Yo era combatiente, ya digo, y además encarnizado, hombro con hombro en la trinchera de José Ramón, que entonces era el viento fresco y la radio divertida. Hasta que de tanto fingirse su némesis, J. R. se acabó convirtiendo en su mortal enemigo. Yo por entonces era un converso, un traidor de García. Yo, como otros tantos, me había venido de Sylvania a Freedonia a echarme unas risas, y a desprenderme de la trascendencia. Qué me importaba ya el último escándalo de la Federación, o la última corruptela del Ministerio de Deportes, si sólo quería divertirme y pasar las noches en vela.

Dejar a José María García fue casi como dejar a un padre. En mi niñez, mi padre, el biológico, cuando venía de trabajar, cenaba en la cocina, y ponía Supergarcía en la hora cero para enterarse de la última cagada del Madrid, que era lo que a él le levantaba la moral tras estar 16 horas al pie del cañón en otra guerra muy diferente: una guerra de comer, de llegar a fin de mes. La lucha de clases... Yo le esperaba remoloneando por la casa, disimulando con los deberes, y me sentaba un rato en la cocina para escuchar el programa. Así fue cómo me hice de García.
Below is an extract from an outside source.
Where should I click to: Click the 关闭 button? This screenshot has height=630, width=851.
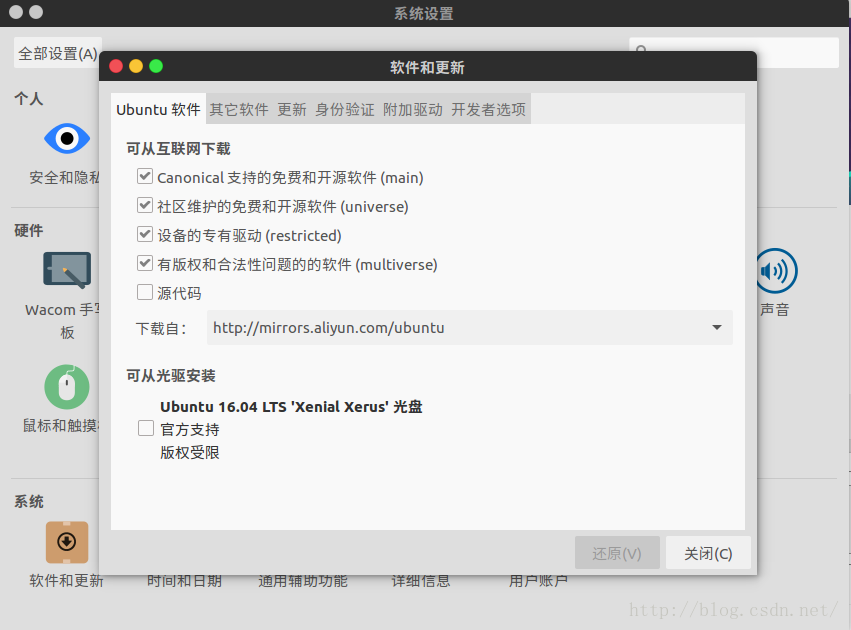(x=708, y=552)
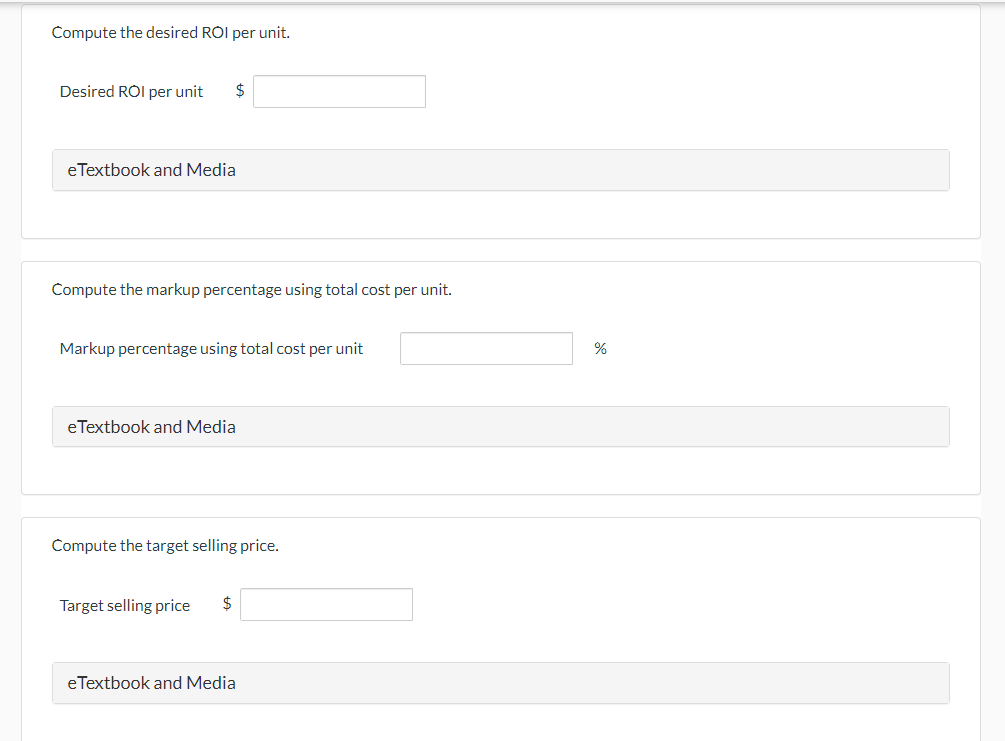The image size is (1005, 741).
Task: Click the 'Desired ROI per unit' field label
Action: point(131,91)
Su voz -familiar, histriónica, inconfundible- me acompañó hasta la llegada en falso de la madurez. Con García viví mil desgracias deportivas y un puñado de momentos eufóricos. Una vez que vino la Vuelta a España a León, mis amigos y yo nos grillamos una clase para verle a él, no a los ciclistas. Le adorábamos... Pero luego se volvió un tiranuelo sin gracia y hubo que matarlo. Metafóricamente, claro. Y entonces cruzamos las líneas enemigas, para desertar.

Con el tiempo también terminé desertando de José Ramón, pero eso ya son guerrillas, más que guerras, y además incruentas, y muy civilizadas, que no darían para hacer una serie de televisión.